In mid-June, the Federal Reserve, the nation’s central bank, raised interest rates in hopes of curbing rising inflation and deterring a full-blown recession. Chief among its responsibilities, the Fed’s duty is to develop “appropriate monetary policy.”
For much of Black America, many would welcome money itself — funds to provide stable day-to-day living, the ability to get rid of debt without worrying whether families will have enough money to last the month’s expenses, and even a bit more left over to face what the future may hold.
Student debt remains a stubborn obstacle that prevents Black Americans from securing financial stability in the short term and financial wealth in the long term. According to The Institute on Assets and Social Policy, after 20 years in repayment, the typical Black borrower still owes 95% of their cumulative borrowing total, while similarly situated white borrowers have reduced their debt by 94% — with nearly half of white borrowers holding no student debt at all.

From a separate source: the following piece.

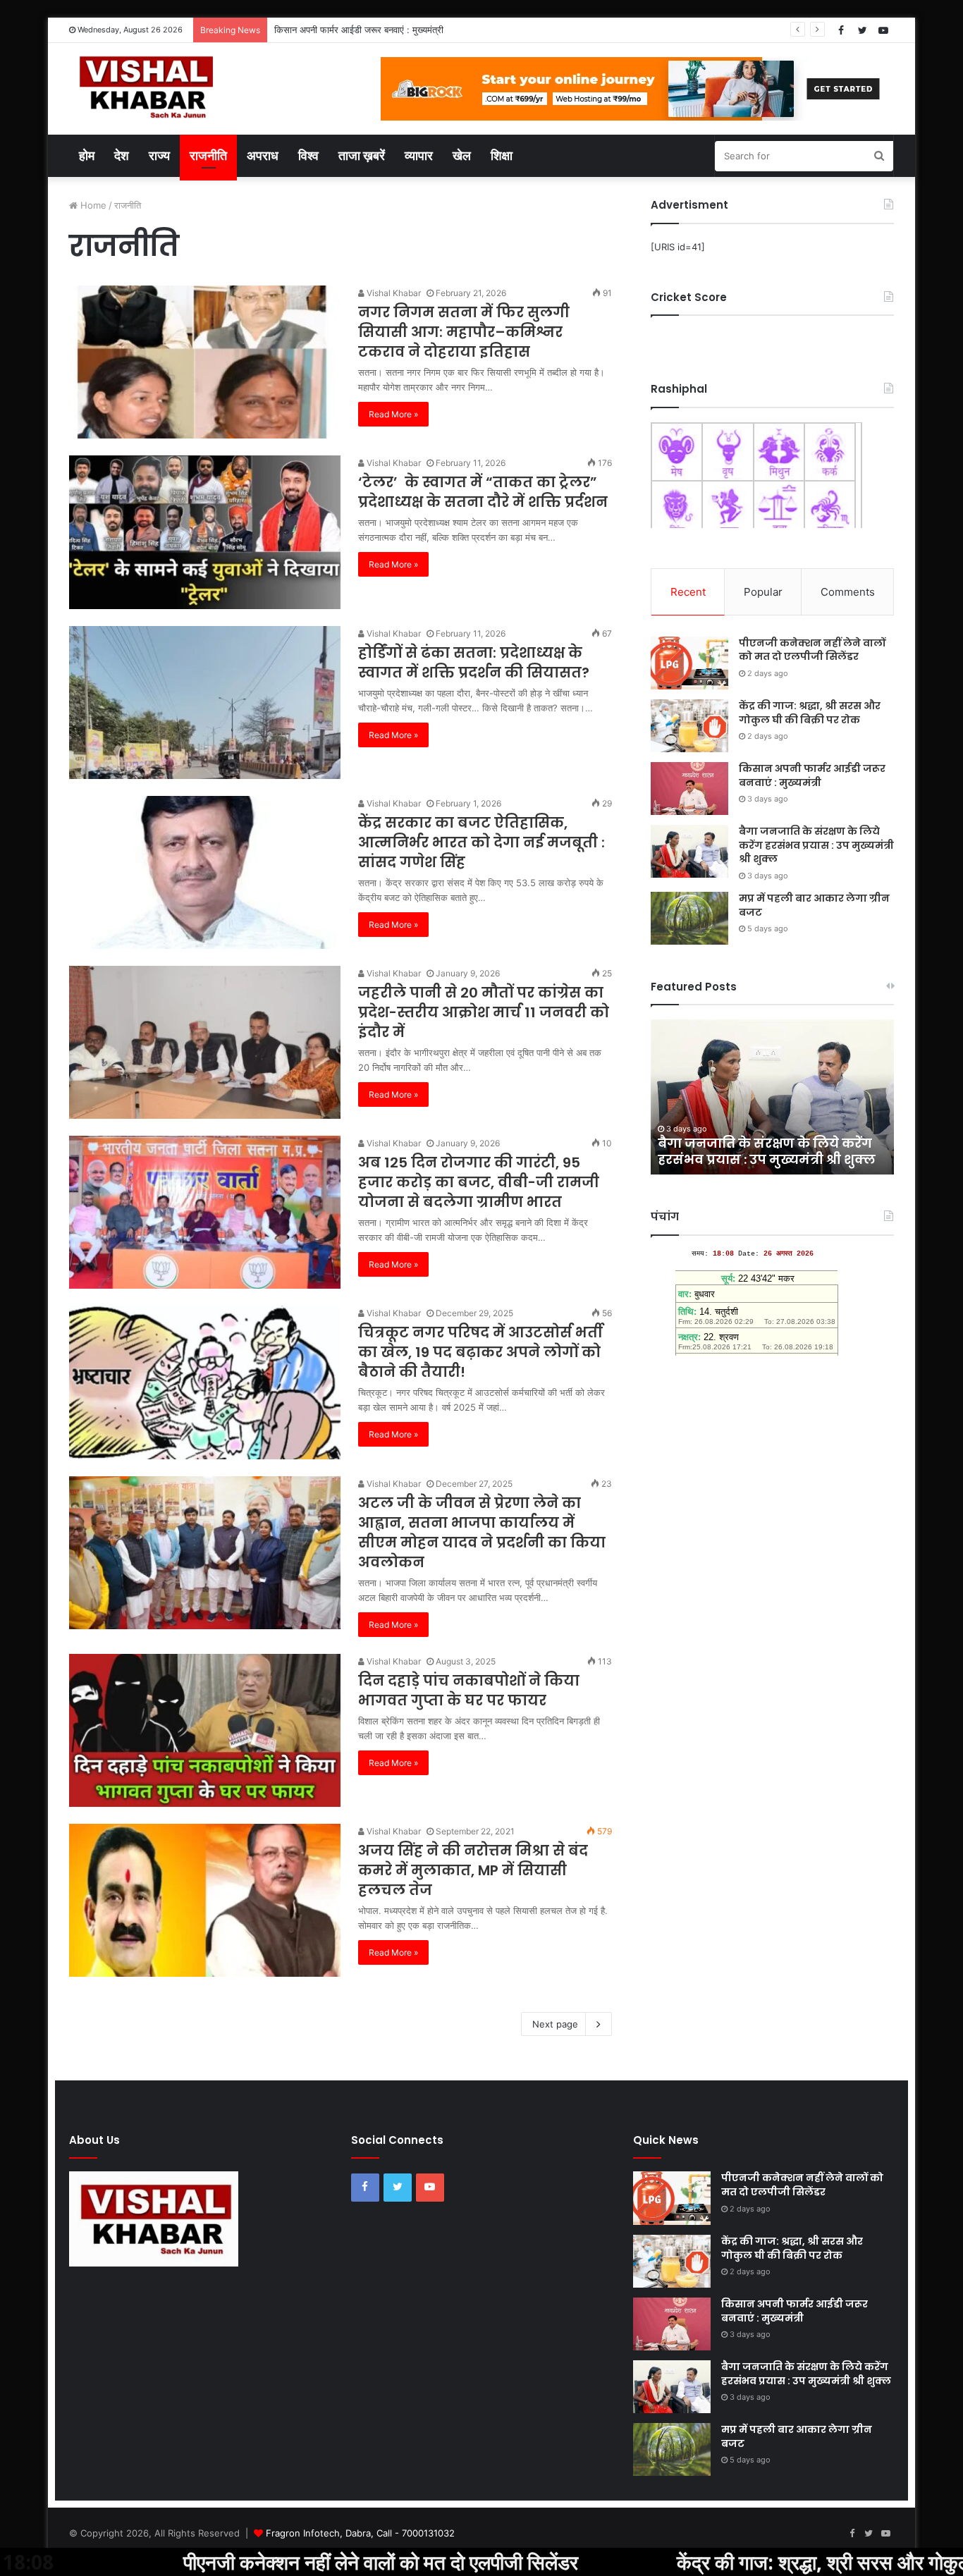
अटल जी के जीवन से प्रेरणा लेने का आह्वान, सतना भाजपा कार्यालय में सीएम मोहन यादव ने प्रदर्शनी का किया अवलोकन (482, 1532)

After more than two years of the COVID-19 pandemic complicating family finances, the ability of many working Americans to maintain economic stability is nearing a breaking point. Further, due to historic racial wealth inequities, these and other impacts are felt hardest by Black America in general and Black women in particular.
New research from the Center for Responsible Lending (CRL) analyzes how women’s finances have changed over the past two years. The study, “Resilient But Deeper in Debt: Women of Color Faced Greater Hardships Through COVID-19,” shows how these women’s lives dramatically changed as a result of the pandemic and deepening student debt.

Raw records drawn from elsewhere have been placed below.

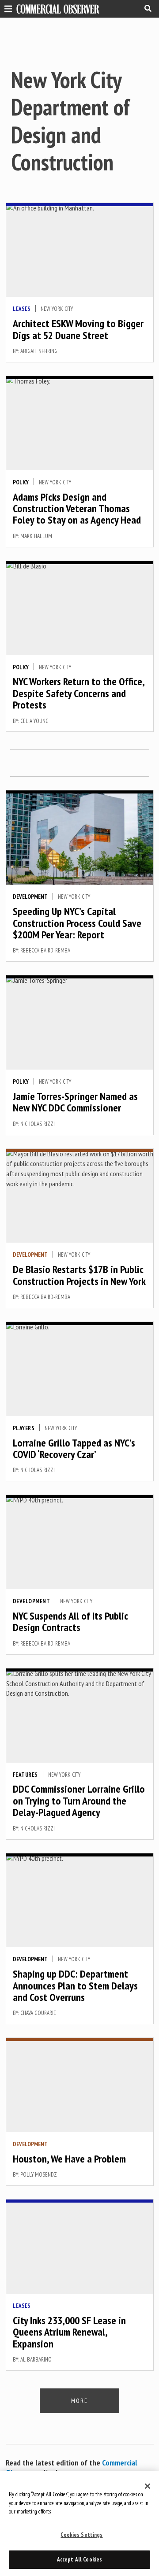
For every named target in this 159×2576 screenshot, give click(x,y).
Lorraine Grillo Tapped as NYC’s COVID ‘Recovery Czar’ (74, 1448)
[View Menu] (6, 8)
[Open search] (148, 8)
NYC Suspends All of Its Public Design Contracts (70, 1621)
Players (24, 1428)
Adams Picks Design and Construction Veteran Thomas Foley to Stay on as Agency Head (77, 508)
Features (25, 1775)
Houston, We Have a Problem (69, 2159)
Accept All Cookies (79, 2559)
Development (30, 896)
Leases (21, 309)
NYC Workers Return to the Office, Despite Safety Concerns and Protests (78, 693)
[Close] (147, 2486)
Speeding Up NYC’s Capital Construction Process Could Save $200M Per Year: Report (77, 922)
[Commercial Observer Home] (57, 9)
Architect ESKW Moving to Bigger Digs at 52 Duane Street (78, 329)
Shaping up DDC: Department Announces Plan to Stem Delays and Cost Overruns (75, 1985)
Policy (21, 482)
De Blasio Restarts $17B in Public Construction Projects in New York (79, 1275)
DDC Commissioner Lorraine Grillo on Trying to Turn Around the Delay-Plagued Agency (79, 1800)
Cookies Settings (81, 2535)
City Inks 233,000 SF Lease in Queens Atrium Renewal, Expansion (69, 2332)
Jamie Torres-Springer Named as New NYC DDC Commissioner (75, 1102)
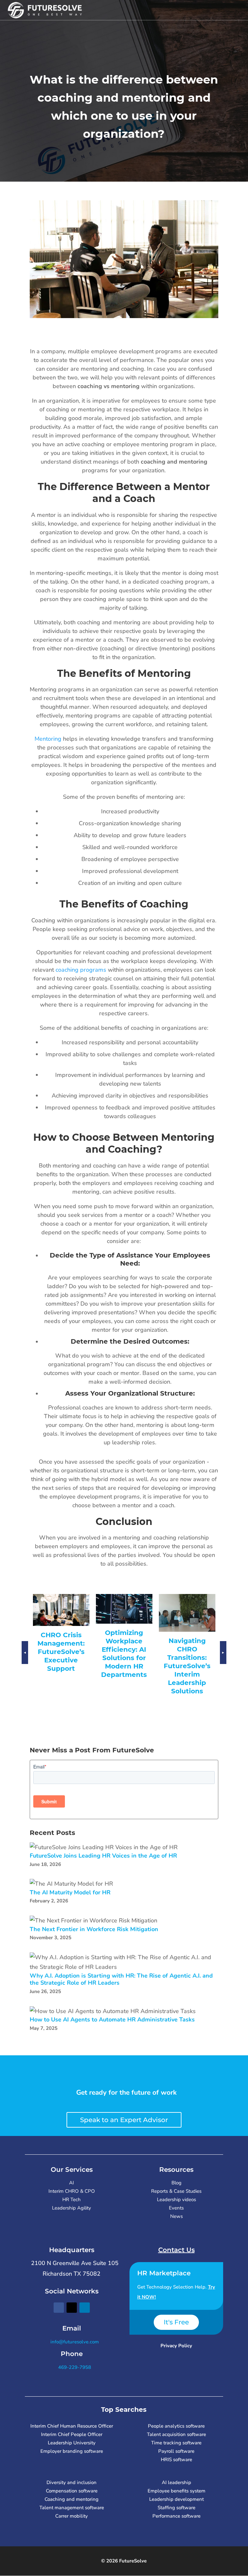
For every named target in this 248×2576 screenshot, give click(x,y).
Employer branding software (71, 2451)
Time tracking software (176, 2443)
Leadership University (72, 2443)
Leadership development (176, 2499)
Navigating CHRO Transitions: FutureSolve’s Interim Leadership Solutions (124, 1666)
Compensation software (72, 2491)
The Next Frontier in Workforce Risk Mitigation (94, 1929)
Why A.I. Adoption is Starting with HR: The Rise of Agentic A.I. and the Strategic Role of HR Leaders (121, 1979)
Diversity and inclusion (71, 2482)
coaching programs (81, 970)
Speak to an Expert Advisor (124, 2120)
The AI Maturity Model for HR (70, 1892)
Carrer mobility (71, 2516)
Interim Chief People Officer (71, 2434)
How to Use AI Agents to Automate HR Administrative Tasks (112, 2019)
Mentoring (48, 739)
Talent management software (71, 2507)
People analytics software (176, 2426)
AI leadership (176, 2482)
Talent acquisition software (176, 2434)
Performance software (176, 2516)
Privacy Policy (176, 2345)
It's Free (176, 2322)
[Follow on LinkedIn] (84, 2307)
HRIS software (176, 2459)
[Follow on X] (72, 2307)
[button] (25, 1659)
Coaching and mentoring (71, 2499)
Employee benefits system (176, 2491)
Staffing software (176, 2507)
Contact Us (176, 2250)
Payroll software (176, 2451)
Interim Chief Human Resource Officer (71, 2426)
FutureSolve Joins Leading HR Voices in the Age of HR (103, 1855)
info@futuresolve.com (74, 2342)
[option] (61, 1640)
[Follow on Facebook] (59, 2307)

The report states that Black women faced a “double whammy of increased debt and decreased savings.”
CRL analyzed publicly available data and additionally commissioned four focus groups of ethnically diverse women with varied educational levels who lost their job or were furloughed during the pandemic.

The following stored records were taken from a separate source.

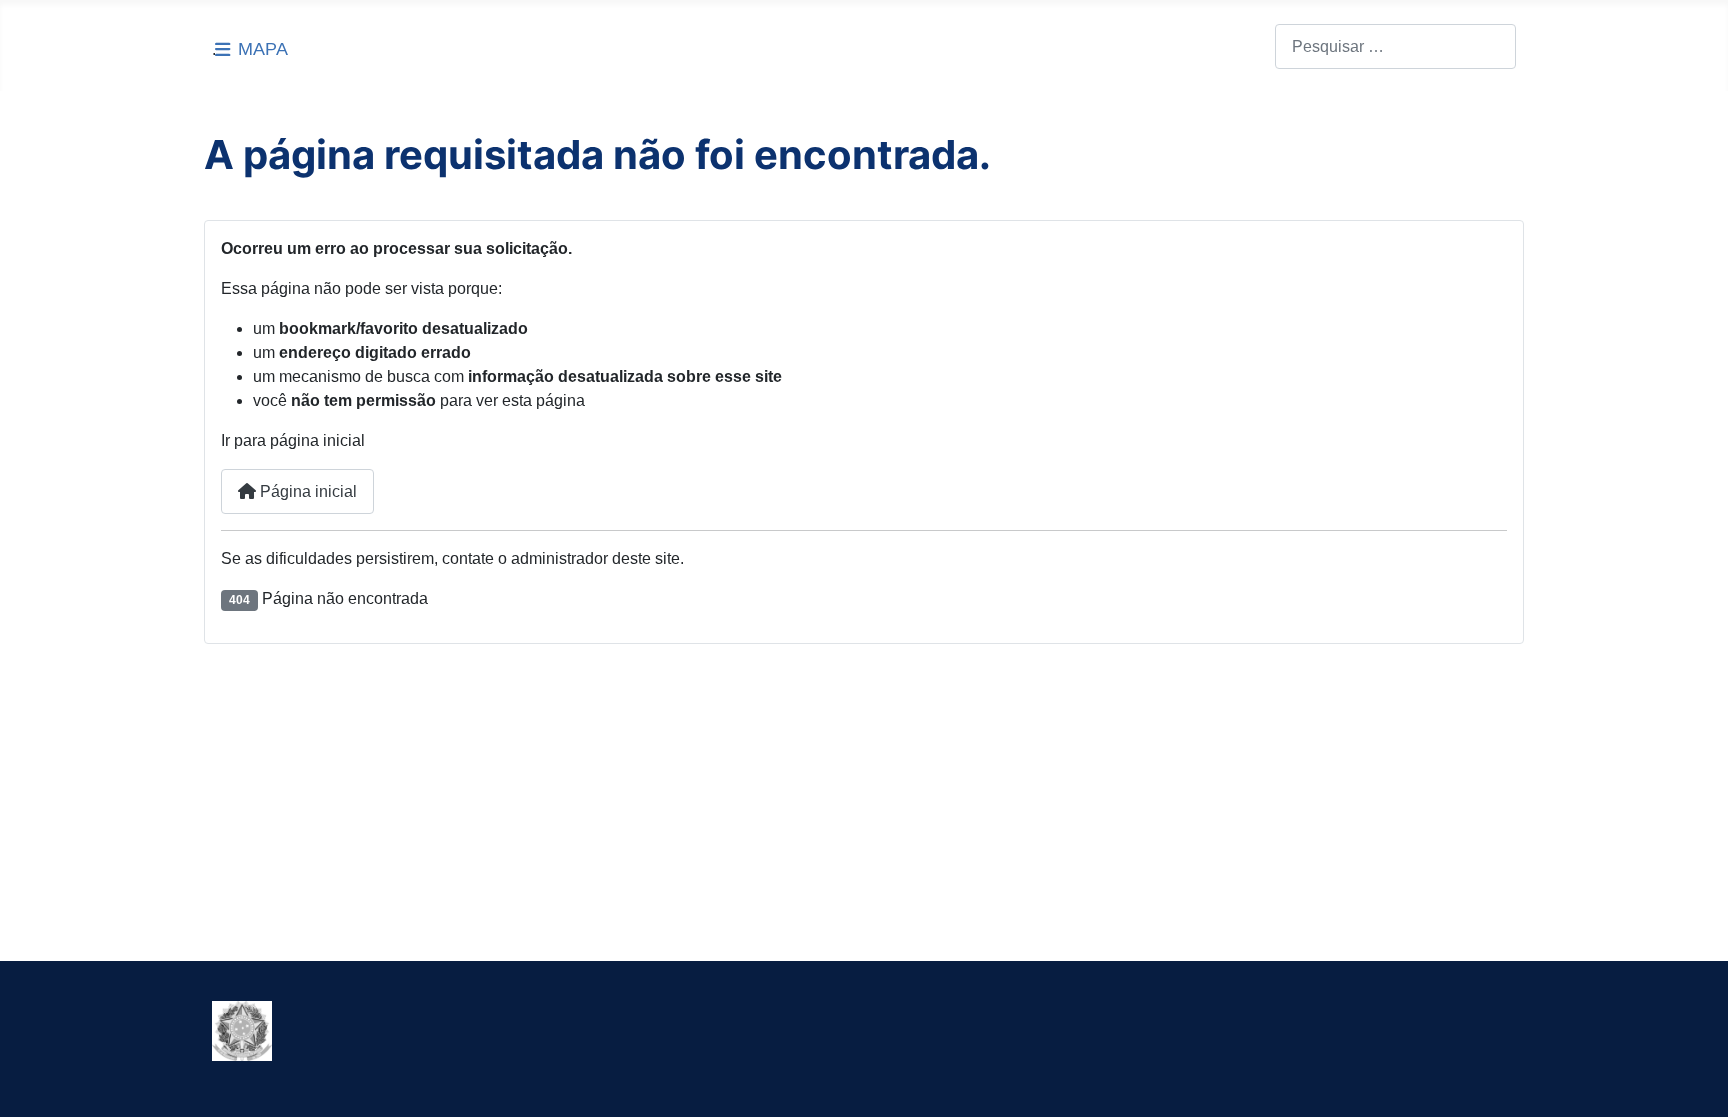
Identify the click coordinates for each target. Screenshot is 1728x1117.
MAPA (263, 49)
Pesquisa (1241, 46)
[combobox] (1395, 46)
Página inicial (306, 491)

For context, it is relevant to note that:
- Between December 2019 and March 2022, 1.2 million women left the labor force;
- Between February 2020 and April 2020, almost 22 million jobs were lost; and
- In 2021, Black and Latina women were twice as likely as white men to report being behind on rent or mortgage payments.
Overall, findings indicate the widespread disruption in employment due to the pandemic has had a profound impact on women, their families, and their finances, states the report.
“While a typical white male borrower pays off almost half of his balance within 12 years of starting college, the balance of a typical Black female borrower grows by 13 percent,” the report says.
Further, about two-thirds of the $1.7 trillion federal student debt burden is borne by women. Black women are twice as likely to owe more than $50,000 in undergraduate student debt compared to white men. Both Black and Latina borrowers typically have higher loan balances than white women. Hence, student loan repayment challenges for women of color are higher and strain the ability to cover daily living expenses for their families, particularly due to rising costs of food and housing.
“Because of persisting pay disparities, and little or no generational wealth, women of color have fewer opportunities to pursue a debt-free education or to withstand an economic or personal crisis,” added Sunny Glottman, a CRL researcher.
Research found that 60% of Black women and 40% of Latina participants owed more than $50,000 in student debt. By comparison, only 29% of white participants owed more than $50,000 in student loan debt.
Although focus group participants found the current federal pause on payments and interest accrual helpful, few felt financially prepared to resume payments when the payment pause expires on August 31, and many foresaw worsening financial challenges.
CRL is among a growing number of consumer advocates calling for $50,000 of student debt forgiveness per borrower. Additionally, CRL also recommends greater higher education investments at both the federal and state levels to support public and private HBCUs.
For example, doubling the annual Pell Grant award that serves many students of color would keep better pace with the rising costs of college educations. Additional forms of support could provide research contracts and internships.
Implementing retroactively Income-Drive-Repayment (IDR) plans to remove lifetime debt repayments and offering improved access to the Public Service Loan Forgiveness program are additional federal actions that would relieve the nation’s unsustainable student debt.
Inaction on student debt relief must not be an option. Instead, policies must be implemented to relieve, as the report terms, “an albatross perpetuating a baseline of financial anxiety.”